Op een paar jaar tijd is Wimakandra uitgegroeid tot een vereniging die tientallen mensen bereikt. Via FMDO kwam Hellen terecht in een groot netwerk van mensen en verenigingen. “Ik leerde FMDO kennen via Leidy die de FMDO-verenigingen in het Antwerpse ondersteunt en sindsdien stalken we elkaar, op een positieve manier. Serieus: ik heb er heel veel geleerd. Vandaag kreeg ik ondersteuning in administratie en ook de opleiding rond Facebook was heel handig.”

Hellen deed mee aan het podcastproject Verhaal de Natuur waarin ze vertelt over hoe ze als kind heerlijke zomers doorbracht aan de oevers van de Cotticarivier in Suriname. “Ik volg momenteel de training ‘Thee, een venster op cultuur.’ Er ging een wereld voor me open toen ik ontdekte dat elke cultuur zijn eigen tradities heeft rond thee.

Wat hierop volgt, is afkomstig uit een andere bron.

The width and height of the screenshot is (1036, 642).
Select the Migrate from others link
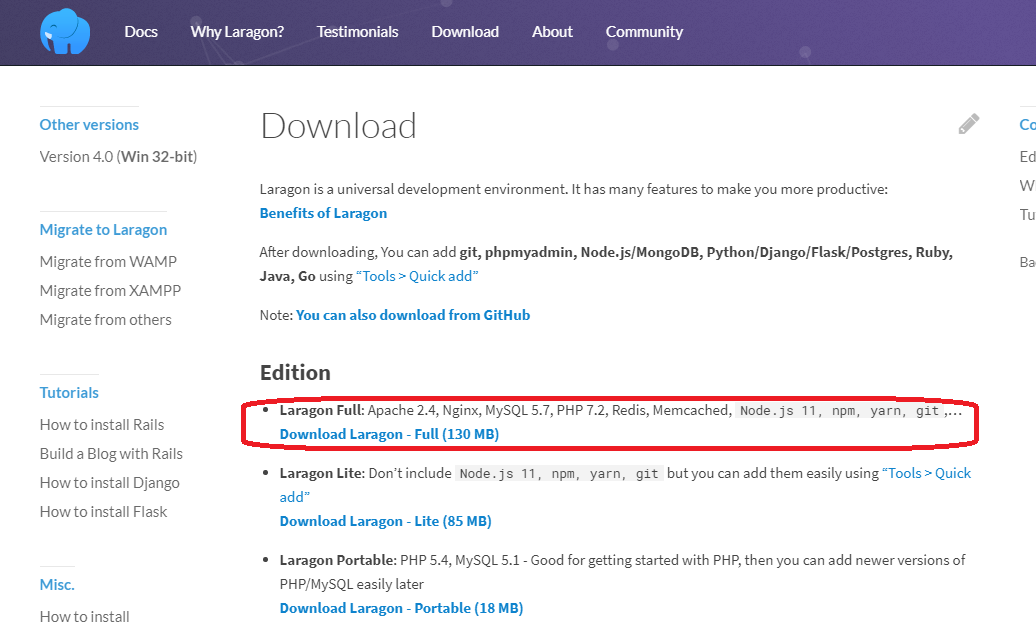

We leren de betekenis achter verschillende theeceremonies kennen en ook zelf fusies maken. Het is de bedoeling dat we dit verder uitdragen. Als de opleiding afgerond is, kunnen scholen, musea of organisaties ons vragen om een theeceremonie te doen.”

Wat Wimakandra doet is heel laagdrempelig en lijkt eenvoudig, maar de doelen die erachter zitten, zijn ambitieus. “Wij hopen dat onze organisatie een olievlek wordt in België die zich verder uitbreidt naar de wereld. Je moet altijd groot durven dromen. Met onze bijdrage kunnen we proberen een betere wereld te maken. Het zijn kleine en simpele dingen die effectief zijn. Hoe vaker je het doet en hoe vaker je het erover hebt, hoe meer mensen je ermee bereikt. We’re dreaming big.”